O duelo entre 1.º de Agosto e Petro de Luanda, agendado para a tarde de domingo, não foi disputado e terminou na secretaria. Enquanto o 1.º de Agosto surgiu no Estádio França Ndalu, com capacidade para 20 mil pessoas, o Petro de Luanda e a equipa de arbitragem deslocaram-se ao Nacional 11 de Novembro, que pode acolher até 50 mil pessoas – o maior estádio do país e casa do Petro.

A federação angolana entende que o Estádio França Ndalu não reúne as condições de segurança.

Enquanto os jogadores do 1.º de Agosto permaneceram num aquecimento prolongado no próprio estádio, o Petro de Luanda aguardou até o “Superclássico” ser dado como suspenso. Por falta de comparência do adversário, o Petro de Luanda venceu (3-0).

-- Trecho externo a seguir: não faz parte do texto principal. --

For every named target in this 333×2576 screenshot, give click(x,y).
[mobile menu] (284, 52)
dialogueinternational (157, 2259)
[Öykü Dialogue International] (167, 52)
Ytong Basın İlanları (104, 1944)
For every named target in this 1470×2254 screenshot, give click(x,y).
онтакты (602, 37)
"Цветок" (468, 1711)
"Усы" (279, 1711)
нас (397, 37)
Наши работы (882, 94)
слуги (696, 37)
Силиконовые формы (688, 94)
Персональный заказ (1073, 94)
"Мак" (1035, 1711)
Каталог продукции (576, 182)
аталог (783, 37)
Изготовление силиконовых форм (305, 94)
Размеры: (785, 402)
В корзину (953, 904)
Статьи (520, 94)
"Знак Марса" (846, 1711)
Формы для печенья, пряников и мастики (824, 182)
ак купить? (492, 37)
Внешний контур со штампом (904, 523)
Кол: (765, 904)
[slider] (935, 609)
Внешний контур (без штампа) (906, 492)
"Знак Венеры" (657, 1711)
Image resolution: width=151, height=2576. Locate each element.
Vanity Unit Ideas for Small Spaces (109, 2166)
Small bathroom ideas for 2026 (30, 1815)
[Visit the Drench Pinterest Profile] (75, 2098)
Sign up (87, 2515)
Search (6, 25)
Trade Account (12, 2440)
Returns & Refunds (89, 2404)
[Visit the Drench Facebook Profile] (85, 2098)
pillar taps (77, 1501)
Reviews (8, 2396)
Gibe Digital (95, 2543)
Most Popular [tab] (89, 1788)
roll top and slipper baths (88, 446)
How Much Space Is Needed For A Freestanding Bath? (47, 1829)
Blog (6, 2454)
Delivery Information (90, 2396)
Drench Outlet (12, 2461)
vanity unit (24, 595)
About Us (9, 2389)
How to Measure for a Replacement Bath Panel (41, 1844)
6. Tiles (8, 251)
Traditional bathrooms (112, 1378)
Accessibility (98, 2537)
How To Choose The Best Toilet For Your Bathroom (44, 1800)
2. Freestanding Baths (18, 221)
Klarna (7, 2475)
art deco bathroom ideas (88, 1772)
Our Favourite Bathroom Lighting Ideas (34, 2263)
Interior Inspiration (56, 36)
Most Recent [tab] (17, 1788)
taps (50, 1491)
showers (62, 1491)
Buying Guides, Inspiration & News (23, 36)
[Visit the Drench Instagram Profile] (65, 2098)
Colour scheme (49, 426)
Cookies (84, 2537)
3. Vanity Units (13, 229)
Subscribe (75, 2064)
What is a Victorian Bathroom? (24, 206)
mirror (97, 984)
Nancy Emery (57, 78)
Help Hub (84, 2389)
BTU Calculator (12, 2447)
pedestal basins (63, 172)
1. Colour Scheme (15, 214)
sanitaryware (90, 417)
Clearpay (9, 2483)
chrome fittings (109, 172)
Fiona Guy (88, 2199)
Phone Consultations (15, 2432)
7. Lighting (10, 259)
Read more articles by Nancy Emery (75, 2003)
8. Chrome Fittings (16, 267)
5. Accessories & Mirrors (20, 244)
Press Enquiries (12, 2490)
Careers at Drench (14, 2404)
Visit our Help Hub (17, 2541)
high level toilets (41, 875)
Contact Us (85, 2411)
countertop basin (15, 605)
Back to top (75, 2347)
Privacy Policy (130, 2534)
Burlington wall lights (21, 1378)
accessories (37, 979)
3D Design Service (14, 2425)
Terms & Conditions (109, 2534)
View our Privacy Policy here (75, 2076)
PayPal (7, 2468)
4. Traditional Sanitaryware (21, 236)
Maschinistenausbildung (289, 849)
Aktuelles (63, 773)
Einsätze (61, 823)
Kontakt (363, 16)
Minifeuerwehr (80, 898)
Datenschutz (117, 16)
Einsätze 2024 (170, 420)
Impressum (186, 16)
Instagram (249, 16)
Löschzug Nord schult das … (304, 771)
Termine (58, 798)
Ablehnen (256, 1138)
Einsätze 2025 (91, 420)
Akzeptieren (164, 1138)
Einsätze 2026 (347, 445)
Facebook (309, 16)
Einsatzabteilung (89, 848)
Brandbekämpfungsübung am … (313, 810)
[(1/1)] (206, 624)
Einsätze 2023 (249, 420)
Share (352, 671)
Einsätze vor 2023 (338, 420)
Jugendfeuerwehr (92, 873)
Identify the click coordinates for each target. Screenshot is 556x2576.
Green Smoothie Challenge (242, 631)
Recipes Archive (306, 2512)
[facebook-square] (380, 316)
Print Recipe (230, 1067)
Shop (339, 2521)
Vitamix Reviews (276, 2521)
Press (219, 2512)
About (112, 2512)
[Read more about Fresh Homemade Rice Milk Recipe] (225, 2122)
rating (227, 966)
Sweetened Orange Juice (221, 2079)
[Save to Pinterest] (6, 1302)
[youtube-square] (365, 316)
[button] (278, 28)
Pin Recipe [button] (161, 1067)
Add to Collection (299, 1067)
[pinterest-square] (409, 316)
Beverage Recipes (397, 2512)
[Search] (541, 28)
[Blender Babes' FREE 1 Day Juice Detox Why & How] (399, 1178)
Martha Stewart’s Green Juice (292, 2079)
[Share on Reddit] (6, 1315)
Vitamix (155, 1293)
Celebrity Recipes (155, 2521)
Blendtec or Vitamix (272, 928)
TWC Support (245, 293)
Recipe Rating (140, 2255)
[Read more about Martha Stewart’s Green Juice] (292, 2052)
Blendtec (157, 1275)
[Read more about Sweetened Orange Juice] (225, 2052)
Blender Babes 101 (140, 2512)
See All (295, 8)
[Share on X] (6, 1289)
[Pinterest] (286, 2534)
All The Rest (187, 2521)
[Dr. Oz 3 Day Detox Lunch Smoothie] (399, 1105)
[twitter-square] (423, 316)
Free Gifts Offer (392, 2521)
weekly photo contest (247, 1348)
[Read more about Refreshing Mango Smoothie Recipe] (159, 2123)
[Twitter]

Em simultâneo, o presidente do 1.º de Agosto apresentava uma versão diferente aos jornalistas, na tribuna do Estádio França Ndalu.

«A quatro dias do jogo recebemos a imposição de que o jogo não deveria ser no nosso campo. Recorremos à FIFA e dissemos ao presidente da federação que não está correto. Isto não é um amigável, é o campeonato. Estamos só a cumprir o que já estava calendarizado. A federação tem de respeitar o 1.º de Agosto», disse o general Sá Miranda.

No sábado, via redes sociais, a federação angolana esclareceu não ter recebido «qualquer comunicação oficial (...) sobre uma eventual alteração do local do jogo», algo que mudou nas horas seguintes.

Ainda que esta “novela” esteja longe de terminar, a vitória administrativa permite ao Petro de Luanda reforçar a liderança, com 49 pontos, sete de vantagem sobre o Wiliete de Benguela. Por sua vez, o 1.º de Agosto continua no terceiro posto, com 40 pontos.